Input records -
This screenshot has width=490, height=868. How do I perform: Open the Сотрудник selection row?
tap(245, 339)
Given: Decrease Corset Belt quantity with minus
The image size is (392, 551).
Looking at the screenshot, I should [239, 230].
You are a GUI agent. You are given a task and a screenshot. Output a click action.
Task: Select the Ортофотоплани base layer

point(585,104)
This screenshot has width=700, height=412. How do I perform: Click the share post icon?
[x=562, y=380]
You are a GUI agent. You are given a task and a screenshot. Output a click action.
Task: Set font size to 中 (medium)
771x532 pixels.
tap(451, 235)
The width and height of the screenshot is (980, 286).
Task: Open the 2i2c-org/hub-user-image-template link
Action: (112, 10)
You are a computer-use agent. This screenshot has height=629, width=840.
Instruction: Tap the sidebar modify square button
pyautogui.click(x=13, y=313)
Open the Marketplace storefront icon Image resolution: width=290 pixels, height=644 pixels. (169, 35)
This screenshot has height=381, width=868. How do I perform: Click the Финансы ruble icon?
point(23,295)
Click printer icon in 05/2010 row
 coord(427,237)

Task to carry out - What's wanted here is every record, retyped exactly as shown above.

Written response -
This screenshot has width=490, height=868. How do I perform: Open the Сотрудник selection row?
tap(245, 339)
Given: Decrease Corset Belt quantity with minus
The image size is (392, 551).
Looking at the screenshot, I should [239, 230].
You are a GUI agent. You are given a task and a screenshot. Output a click action.
Task: Select the Ортофотоплани base layer

point(585,104)
This screenshot has width=700, height=412. How do I perform: Click the share post icon?
[x=562, y=380]
You are a GUI agent. You are given a task and a screenshot. Output a click action.
Task: Set font size to 中 (medium)
771x532 pixels.
tap(451, 235)
The width and height of the screenshot is (980, 286).
Task: Open the 2i2c-org/hub-user-image-template link
Action: (112, 10)
You are a computer-use agent. This screenshot has height=629, width=840.
Instruction: Tap the sidebar modify square button
pyautogui.click(x=13, y=313)
Open the Marketplace storefront icon Image resolution: width=290 pixels, height=644 pixels. (169, 35)
This screenshot has height=381, width=868. How do I perform: Click the Финансы ruble icon?
point(23,295)
Click printer icon in 05/2010 row
 coord(427,237)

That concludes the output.